**Stated goal**
Reproduce each of the entries that follow word for word, keeping every line unchanged.

== Records to process

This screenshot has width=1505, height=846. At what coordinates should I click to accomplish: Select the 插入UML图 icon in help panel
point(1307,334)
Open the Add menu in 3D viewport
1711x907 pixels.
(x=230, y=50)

====

**Result**
This screenshot has width=1505, height=846. At what coordinates should I click to accomplish: Select the 插入UML图 icon in help panel
point(1307,334)
Open the Add menu in 3D viewport
1711x907 pixels.
(x=230, y=50)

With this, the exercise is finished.